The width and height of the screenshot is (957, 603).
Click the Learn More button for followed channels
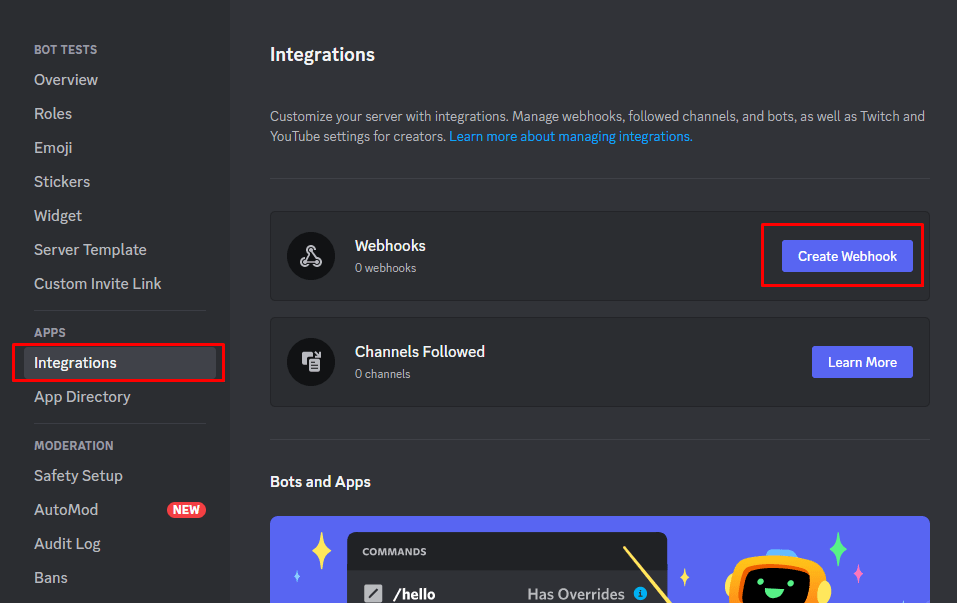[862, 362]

--

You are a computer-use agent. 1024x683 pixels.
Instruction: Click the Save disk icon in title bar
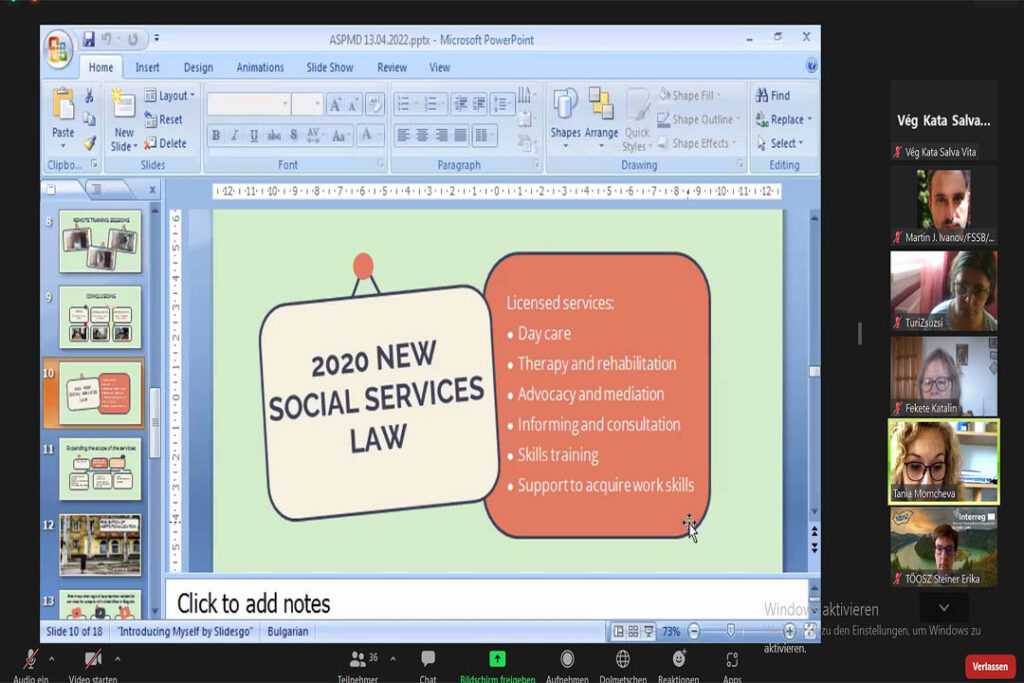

==

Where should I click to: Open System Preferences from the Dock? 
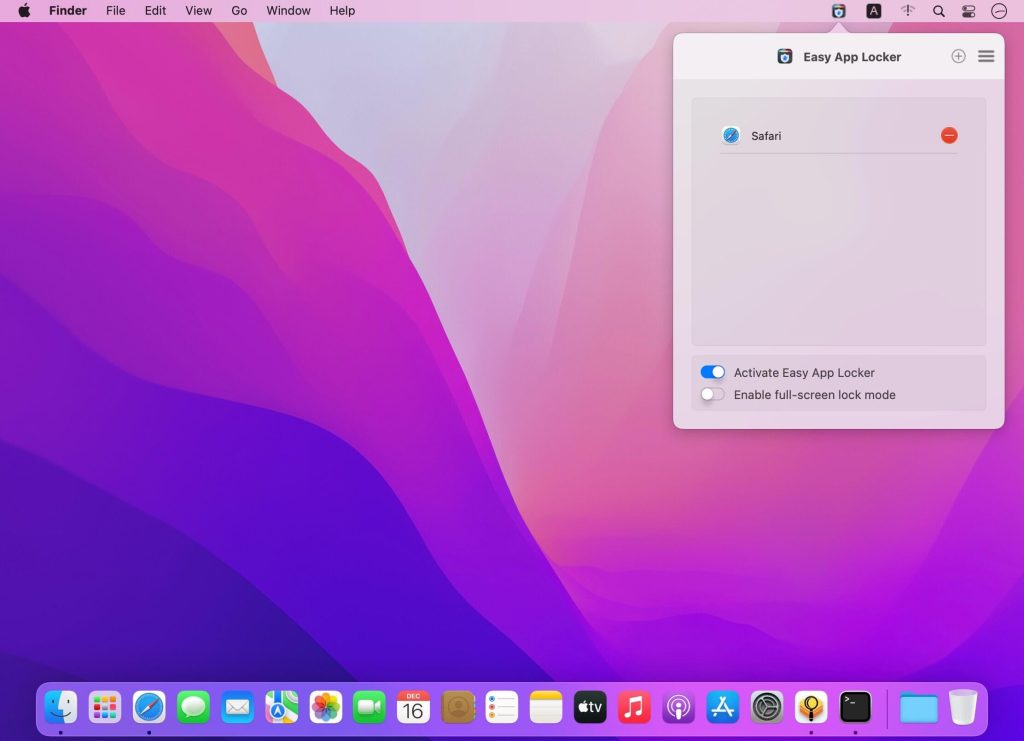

Required action
Nothing should appear in the answer except the lines above from the line with "You are a computer-use" through the line with "Instruction: Click the", both included, written out exactly.

Answer
You are a computer-use agent. 1024x683 pixels.
Instruction: Click the Save disk icon in title bar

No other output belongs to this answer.